Several times I've tried to look up a thread I remember seeing, or one I started myself and wanted to add to.  I find myself looking through pages and pages.  I know I'm a computer dummy, but is there a search I can do to find an entry I've seen before?


----------



## expatgirl (Nov 17, 2008)

yes, there is.........can't help you though............I'm a computer dummy right along with you.........don't worry the mods will help you.......they are wonderful here..............


----------



## attie (Nov 17, 2008)

Girls, if you go to your own profile you will find all the info you need,

Click on your "private messages" and then go look down the left hand column


----------



## Adillo303 (Nov 17, 2008)

The best way that I have found is to use google. I have the Google toolbar you can hust go to Google. Enter your search terms, such as chocolate chip cookies and then a space and put site:discusscooking.com. IE: "chocolate chip cookies site:discuss cooking.com" Don't put in the quotes. Google will serch only discuss cooking. works pretty well.


----------



## QSis (Nov 19, 2008)

Adillo is correct. Use the "advanced search" part of Google.
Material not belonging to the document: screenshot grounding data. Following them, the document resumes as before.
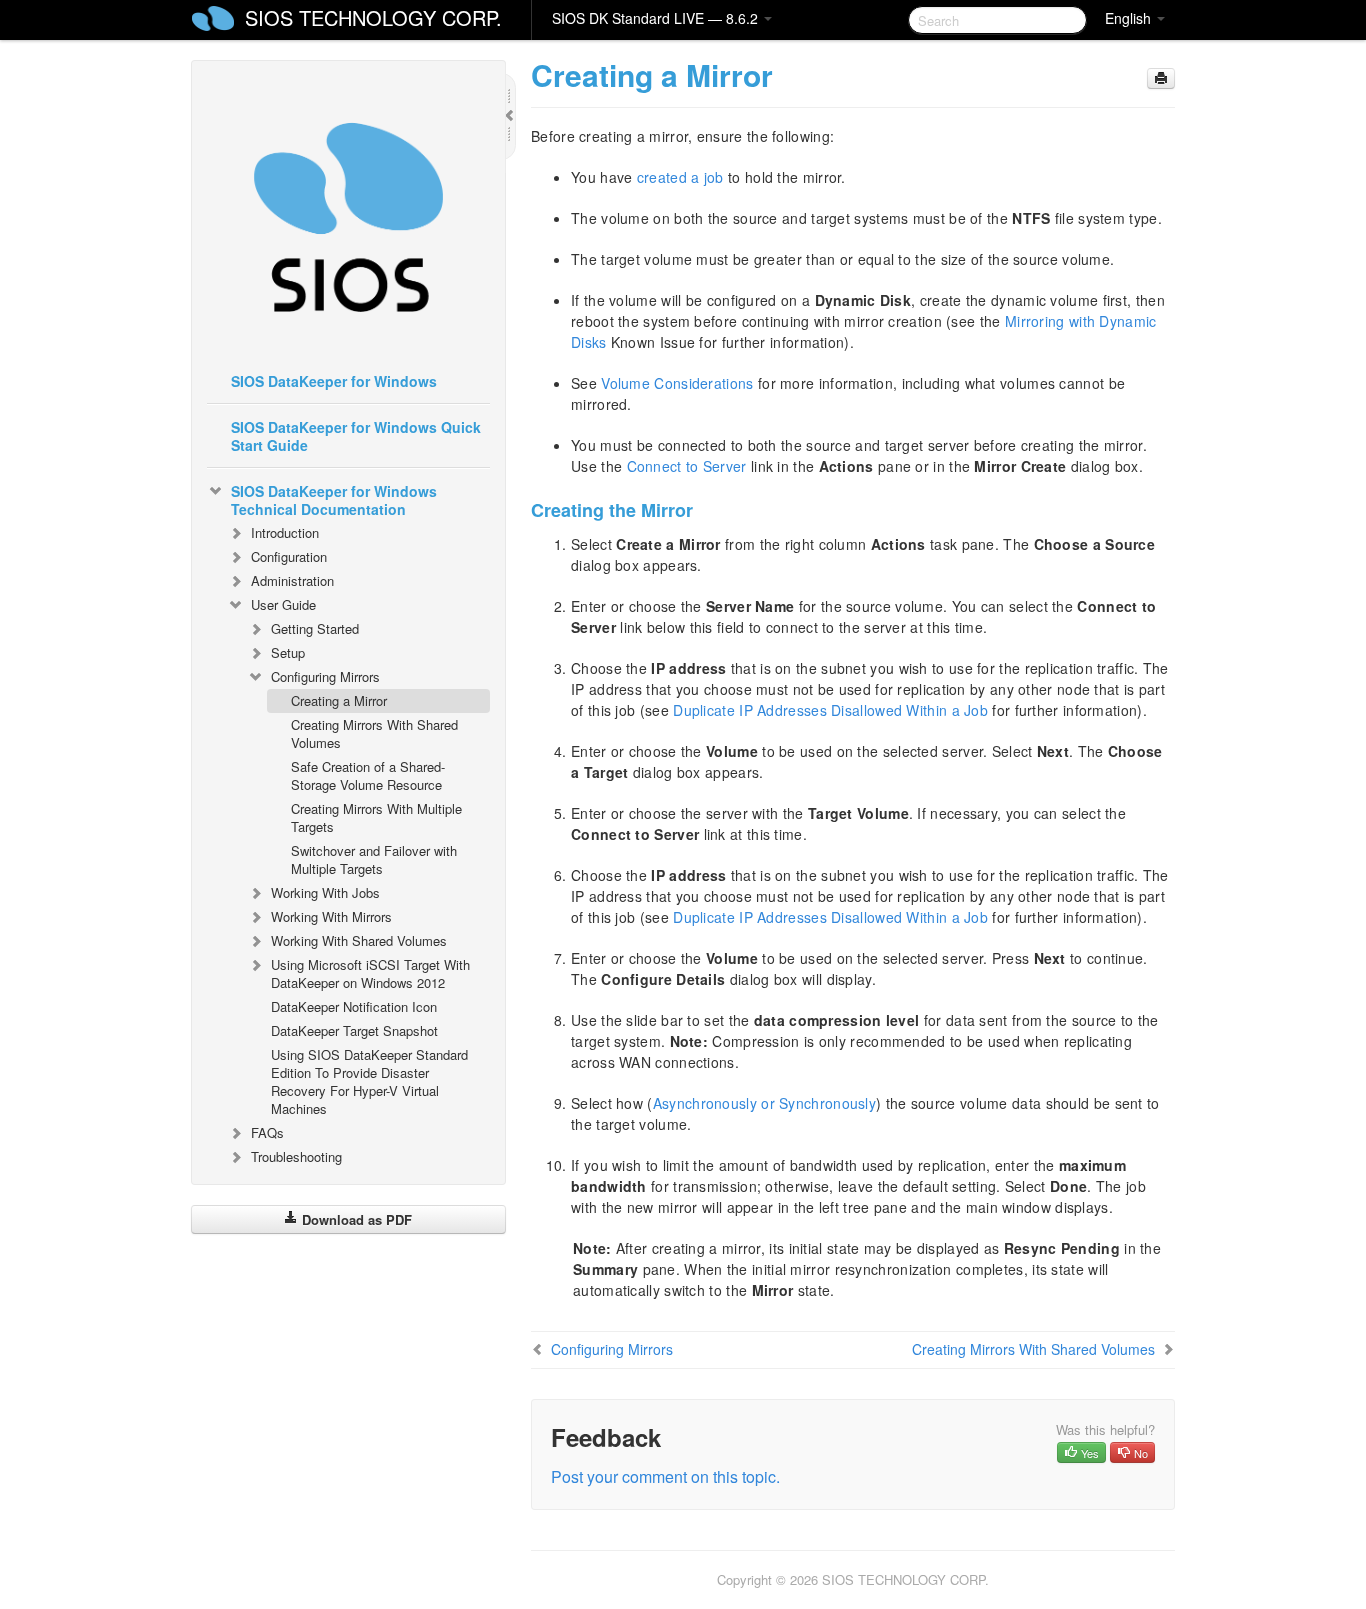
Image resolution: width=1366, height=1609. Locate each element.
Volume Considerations (677, 383)
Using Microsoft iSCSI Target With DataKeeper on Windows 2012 (370, 973)
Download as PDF (355, 1219)
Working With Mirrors (331, 916)
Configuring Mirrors (325, 676)
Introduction (285, 532)
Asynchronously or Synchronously (764, 1103)
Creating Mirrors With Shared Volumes (374, 733)
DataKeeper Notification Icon (354, 1006)
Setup (288, 652)
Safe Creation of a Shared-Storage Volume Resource (368, 775)
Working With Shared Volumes (359, 940)
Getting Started (315, 628)
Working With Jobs (325, 892)
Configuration (289, 556)
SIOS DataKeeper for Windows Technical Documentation (334, 500)
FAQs (267, 1132)
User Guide (283, 604)
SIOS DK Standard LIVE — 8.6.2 (657, 18)
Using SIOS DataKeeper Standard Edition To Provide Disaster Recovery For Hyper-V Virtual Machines (369, 1081)
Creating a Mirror (339, 700)
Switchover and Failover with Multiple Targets (374, 859)
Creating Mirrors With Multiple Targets (376, 817)
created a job (680, 177)
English (1130, 18)
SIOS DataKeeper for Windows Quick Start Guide (356, 436)
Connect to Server (687, 466)
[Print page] (1161, 78)
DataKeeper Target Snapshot (354, 1030)
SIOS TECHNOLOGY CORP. (373, 17)
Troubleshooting (296, 1156)
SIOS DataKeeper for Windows (334, 381)
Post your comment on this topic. (665, 1476)
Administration (292, 580)
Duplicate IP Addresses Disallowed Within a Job (830, 710)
In the "exact phrase" box, type in things that are more than one word, like "chocolate chip cookies" (no quotes)

In the bottom most box where it asks for domain, type what Adillo said: www.discusscooking.com

And if you know anything else, like the poster's name, you can type that in the top-most box.

Click enter and your options are often narrowed down to the exact thread or even post.

Google is an amazing and wonderful thing! 

Lee


----------



## Alix (Nov 19, 2008)

Or you can use the Search function here on DC. After you hit the Search link go to advanced search. Specific title or post and it will search that way for you. If you are pretty sure of the title you can just type that in and you can choose the forum or subforum to look in. You can also enter the User name if you know it. Good luck!


----------



## Lefty7887 (Nov 20, 2008)

QSis said:


> Google is an amazing and wonderful thing!
> 
> Lee


 
Yes the advance search in Google has been a life saver at times.


----------



## Lefty7887 (Nov 20, 2008)

I just noticed DC has tags you can put on threads.  If a thread starter were to use this function it would also help in searches.  For instance if I were to post a recipe for say Chicken Soup I could use the tags recipe, Chicken, Soup... and anyone searching the tags could quickly narrow it down.  Lefty


----------



## CharlieD (Nov 20, 2008)

What are tags?

And Search here doesn't work too well. You search for one thing it brings hundreds answers, most of them wrong.


----------



## Lefty7887 (Nov 20, 2008)

CharlieD said:


> What are tags?
> 
> And Search here doesn't work too well. You search for one thing it brings hundreds answers, most of them wrong.


 
If you look after the last post on the bottom of the page you see the line that says Tags, on the right hand side there is an edit tag that is underlined.  If you click this it will pop up a box where you can enter two tags.  With help from another DC poster you can add enough tags to be relavent.  Maybe the administrators can bump the limit to 3 or 4.  I know this from being a moedator on another site.
Edit;  You can also put in up to 5 tags when creating a post in the box below your original post, before you make the post.


----------



## CharlieD (Nov 20, 2008)

Thanks.


----------



## Lefty7887 (Nov 20, 2008)

CharlieD said:


> Thanks.


 
NP, I think it will work if we all use them, it would definetly make advance searches easier.


----------